To start fires i usually use lighter pine and finly split oak to get it hot then oak splits till hot enough to engage cats. Im thinking getting to this stage and throwing pine in then quickly reengaging the cats so that most of the creosote it burned off. This will get me quick heat fast in the afternoon before i load it up with wood for a 12 hour burn.

Any experience with this and southern yellow pine? I see a bunch of you all burning softwood out west and north, like hemlock and fir and such.  Will this shorten the life of my cats as there may be more to burn off?

I have  a High Valley 2500. Which is a Catalytic model stove with a 3.5cuft firebox.

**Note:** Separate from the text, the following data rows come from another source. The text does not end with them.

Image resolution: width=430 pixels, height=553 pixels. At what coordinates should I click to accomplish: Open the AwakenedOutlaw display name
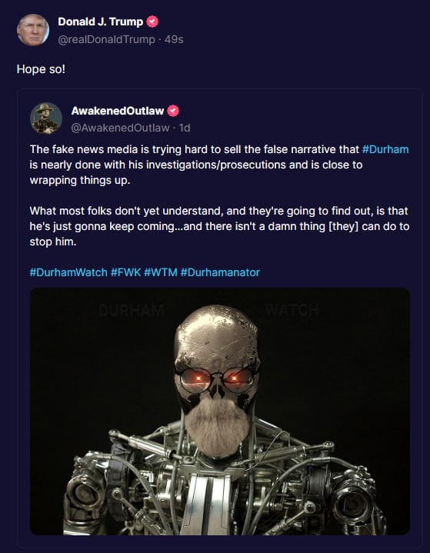click(118, 111)
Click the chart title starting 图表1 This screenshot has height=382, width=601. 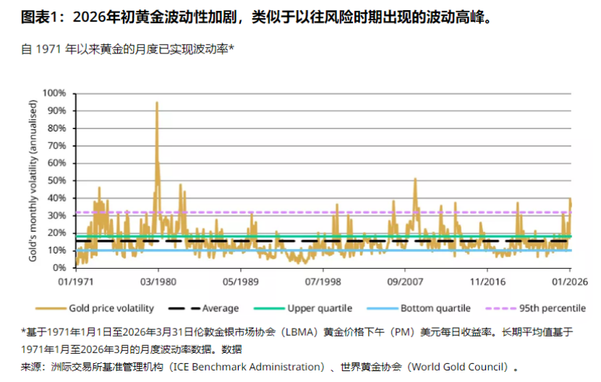coord(257,17)
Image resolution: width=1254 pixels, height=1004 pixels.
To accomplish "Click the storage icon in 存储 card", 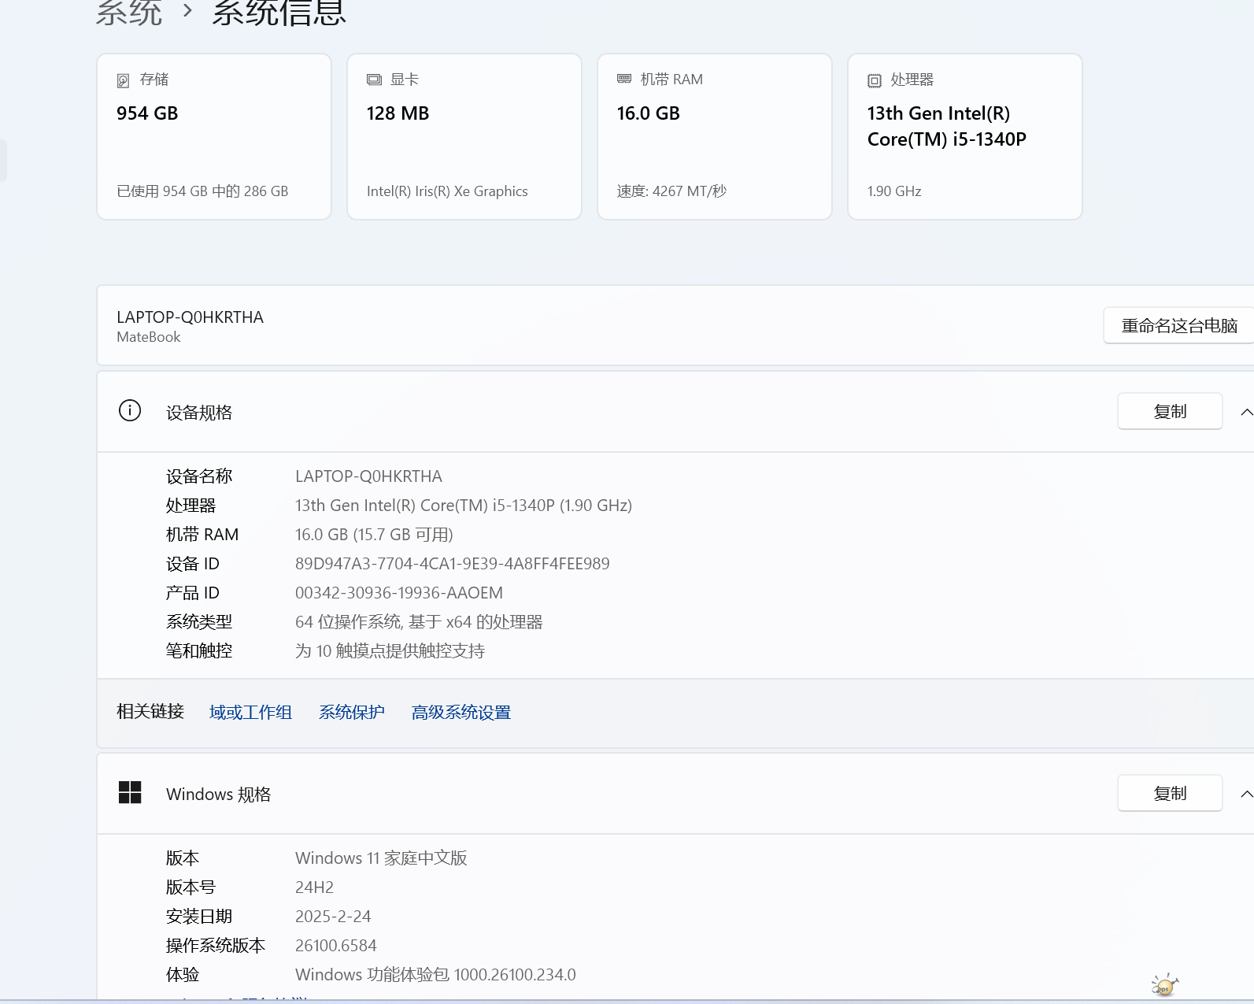I will pos(123,80).
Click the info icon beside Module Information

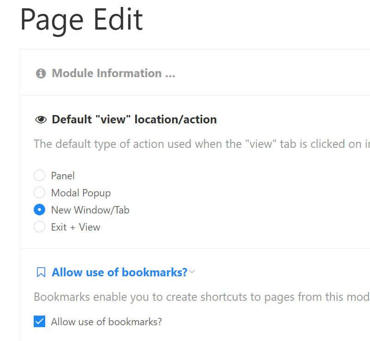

Yea im new here, i love this site, found here after i avoided the links from other sites till i could not take it anymore.  I have cut wood for family for 10+ years id say and been burning wood at my home for 3+ years just last year getting my insert. So this is my second season and i am hooked, hoarding wood and trying to get all i can.


----------



## HotCoals (Dec 22, 2011)

I know really dry pine out gasses real fast like you're saying.
But if its dry I don't really think creosote would be much of a prob..maybe others know better.
The one time I put in some 20 year old pine boards it was either a inferno or nothing once it got going...I had to turn the air all the way down..really hot fire.


----------



## leeave96 (Dec 22, 2011)

PINE IF FINE!!

When I was growing-up, we use to walk by an easy to cut pine to cut some hard to get oak and locust.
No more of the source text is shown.